SMALL PEACE RESEARCH GRANT AWARDEE
Social Suffering and Peacebuilding in Eastern Sri Lanka
In Sri Lanka’s Tamil speaking eastern zone, rice-farming and fishing families caught in the fighting have suffered two decades of violent conflict. Ordinary civilians are caught in the crossfire between the Sri Lankan government’s security forces and the Liberation Tigers of Tamil Eelam. People are being affected by a culture of terror they often describe as “unbearable” or “crushing.” Victims who came forward to testify before South Africa’s Truth and Reconciliation Commission have expressed the notion that speaking to others is perhaps the most fundamental human right. In Sri Lanka, ordinary people have no voice and instead endure many kinds of silences. There is silence, which may ensure protection and safety, as well as the traumatized muteness of intimidation, erasure and loss. “Silencing” and denial are common coping practices widely reported in contexts of violence where there have been large numbers of disappearances and extra judicial executions.

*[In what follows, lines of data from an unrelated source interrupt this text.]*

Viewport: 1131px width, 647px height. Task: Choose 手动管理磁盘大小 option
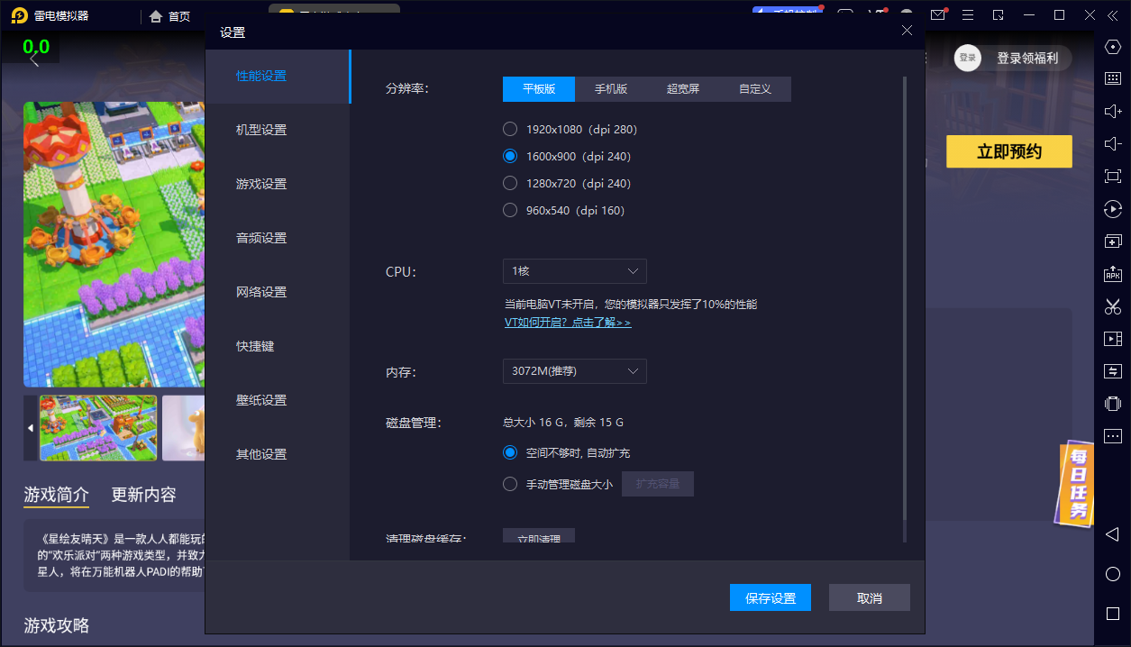coord(509,483)
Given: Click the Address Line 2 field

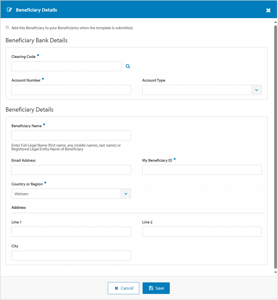Looking at the screenshot, I should point(202,232).

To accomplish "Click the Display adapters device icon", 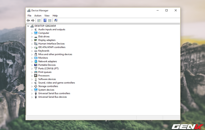I will 36,40.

The research will focus on an island in eastern Sri Lanka’s sea of silence: the emotional outpourings at local Amman temples. There are many temples for local goddesses who are addressed as Amman or “Mother.” Four years of ethnographic research have allowed for close examination of the ways in which people draw from local cultural and religious resources, oracular culture, to survive and to heal the injury of the prolonged war. Local people believe that the oracles embody the Amman’s (goddess) power to protect homes from military attacks, to compel children who have fled to write home, and to pressure authorities to release imprisoned relatives. The oracles’ or deity dancer’s empathy for an inclusive community of suffers, to which they also belong, offers commentary on the on-going conflict. They describe their work as painful, an even life-threatening embodied experience in which they have the ability to feel the pain of others.

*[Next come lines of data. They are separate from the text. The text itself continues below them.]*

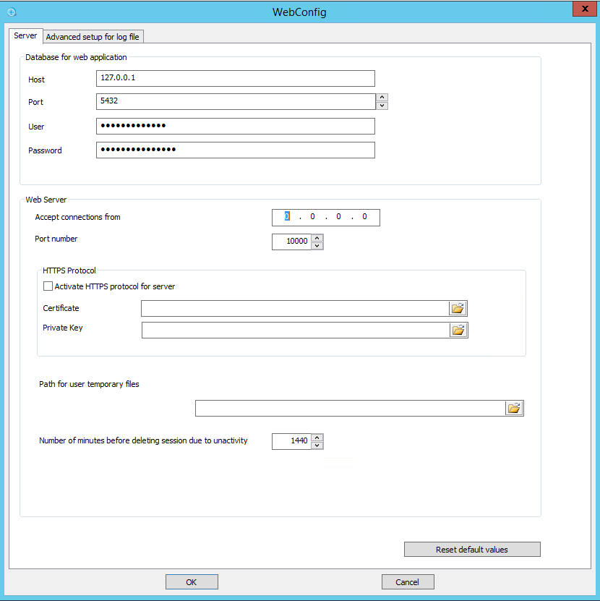Screen dimensions: 600x601
Task: Enable Activate HTTPS protocol for server
Action: 48,286
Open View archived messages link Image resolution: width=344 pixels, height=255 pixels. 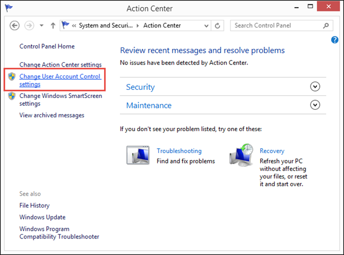(52, 115)
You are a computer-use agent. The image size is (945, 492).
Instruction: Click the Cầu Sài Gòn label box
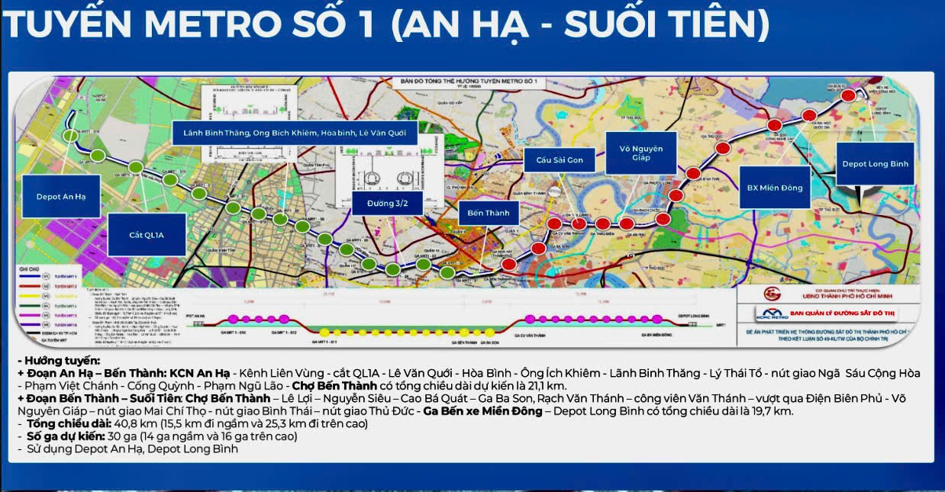[560, 160]
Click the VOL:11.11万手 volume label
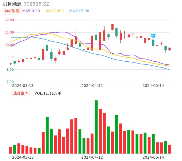182x161 pixels. pyautogui.click(x=48, y=93)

A Rockefeller Fellowship will fund the completion of a book manuscript that focuses on the profound work of religious actors inside Sri Lanka’s war zone, including Hindu oracles and Catholic priests, who are responding to the consequences of torture, disappearances, and violations of fundamental human rights based upon ethnic differences. The Internal Peace Research Association Foundation grant will allow additional research to be conducted prior to the start of the fellowship. Intense social suffering will be documented. Civilians have urged the researcher to take on the role of witness to not only the bloodshed but the work of the Hindu trance oracles who care for those who have survived torture, for the victims of sexual violation, for those who are displaced, and for family members whose love ones have disappeared.